Sunday, April 12, 2020

Tree Recovery Phase


Weather: The apricots and peaches got through their blooming seasons without a killing frost. However, the daily extremes from below freezing in the morning to low 70s in the afternoon cut their season shorts and made them less spectacular than usual. Only the Bradford pear flourished in my yard.

Last usable rain: 3/18. Week’s low: 25 degrees F. Week’s high: 75 degrees F in the shade.

What’s blooming: Bradford pears, fruiting and flowering crab apples, sweet cherries, purple leafed plums, flowering quince, forsythia, tulips, daffodils, baby blue iris, vinca, alfilerillo, western stickseeds, tansy and purple mustards, donkey spurge, common and native dandelions

What’s emerging: Russian olive, apples, snowball, beauty bush, silver lace vine, honeysuckle, cat mints, calamintha, purple salvia, sea lavender, large flower soapword, David phlox, peonies, Mönch asters

Tasks: Truck farming fields have been furrowed.

I went to the local big box gardening center to get a replacement shrub; I would have preferred getting it in Santa Fé or Albuquerque, but it wasn’t worth the risk of going to either of those cities. On Good Friday, the man in front of me was buying two small oriental lily plants; the man behind had two good-sized arborvitae like the shrubs that lined the entrance to the Santa Cruz church.

Animal sightings: Chickadees, house wrens, quail, bumble and small bees, hornets, sidewalk ants

One sandcherry came into bloom on Tuesday, and the monarch butterflies split their time between it and the peach. They were gone on Thursday.


Weekly update: Everything is leafing, and I can see the consequences of the pruning that was done for me on March 5.

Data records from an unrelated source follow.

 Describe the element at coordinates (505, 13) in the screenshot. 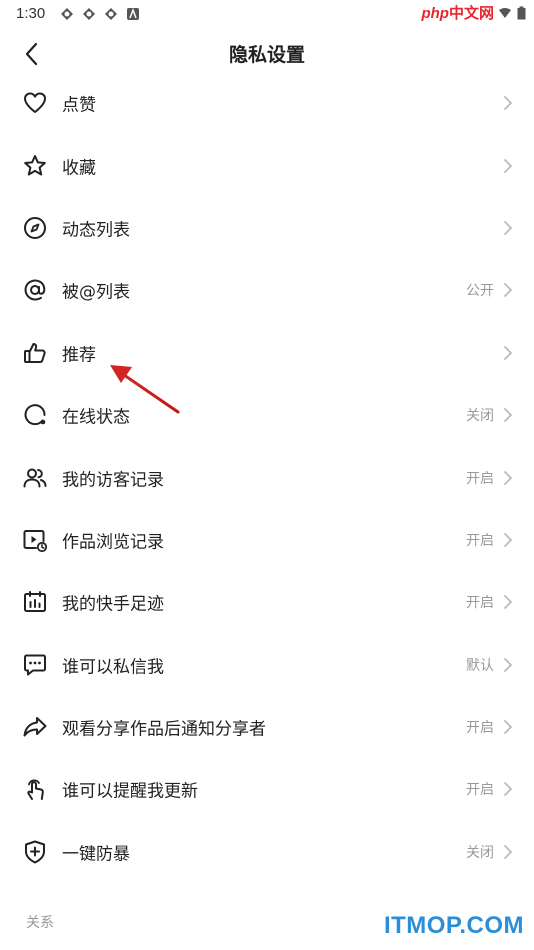

I see `wifi-icon` at that location.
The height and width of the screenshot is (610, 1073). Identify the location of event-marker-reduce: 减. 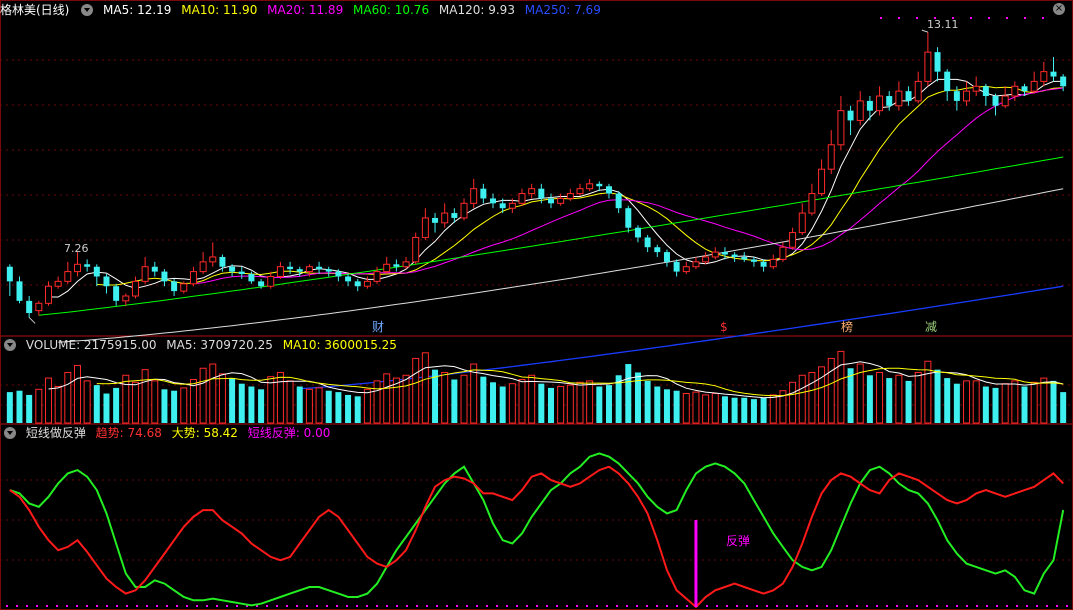
(931, 327).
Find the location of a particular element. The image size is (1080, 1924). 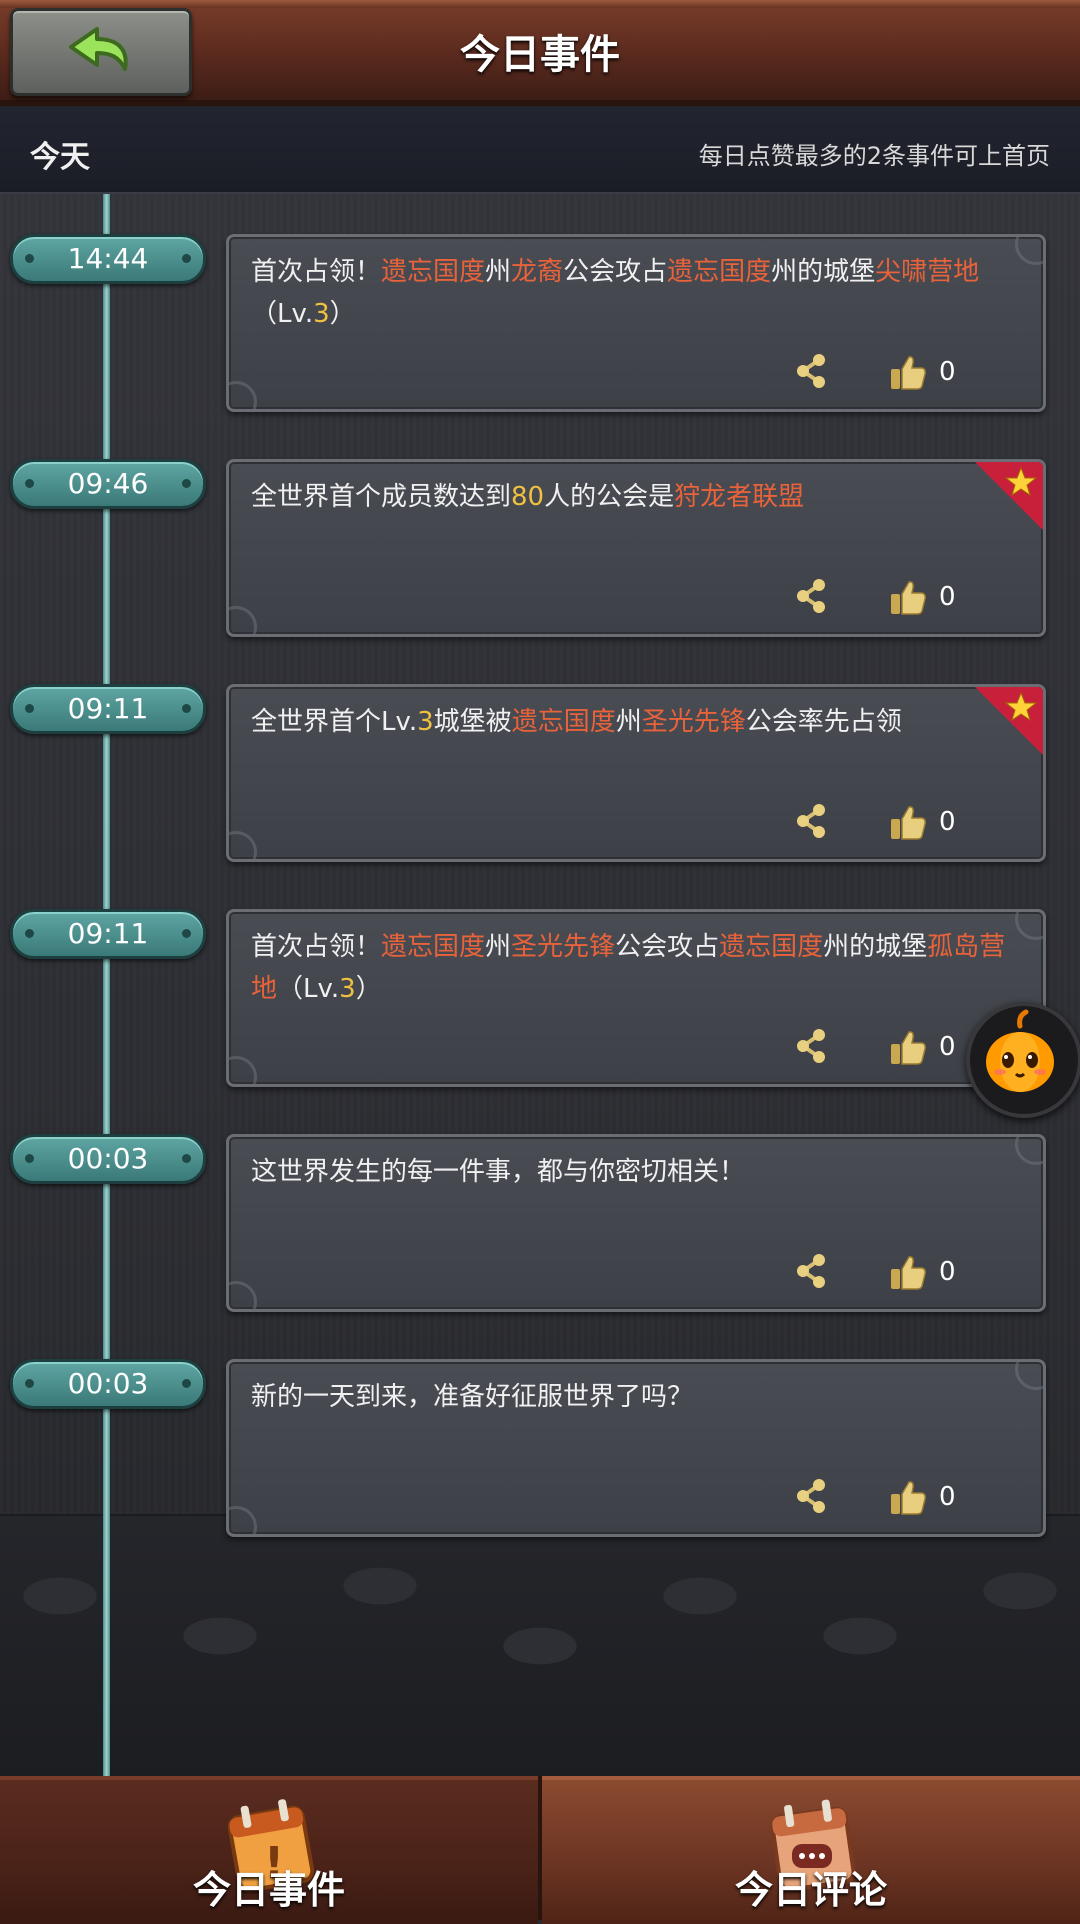

pumpkin-mascot-button is located at coordinates (1023, 1060).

The cottonwood still has some dead wood, but nothing that’s likely to cause a problem if it comes down. Its putting out lots of leaves around the places were limbs were removed.

The tree man cut more of the Russian olive than I would have preferred. He thought the low branches and suckers should be removed every year to encourage it to grow taller. I believed they were part of the tree’s recovery mechanism. He had the chains saw, and they’re gone.

However, the tree wants those branches. Its putting out leaves along the truck, and new limbs from near the base.


The apricot had the worst experience when the man pulled a branch loose with his truck in early January. It’s repairing itself with some leaves below the wound.


Notes on photographs: My good camera died a few weeks ago, and I’m using an older, less good one. I can’t replace it until its safe to drive to Santa Fé for luxury items. Because I use a PO box, I can’t order one online because of the lithium battery.

1. Russian olive (Elaeagnus angustifolia), 9 April 2020.
2. Souixland cottonless cottonwood (Populus deltoides), 9 April 2020.
3. Russian olive, 9 April 2020.
4. Blenheim-Royal apricot (Prunus armeniaca), 9 April 2020.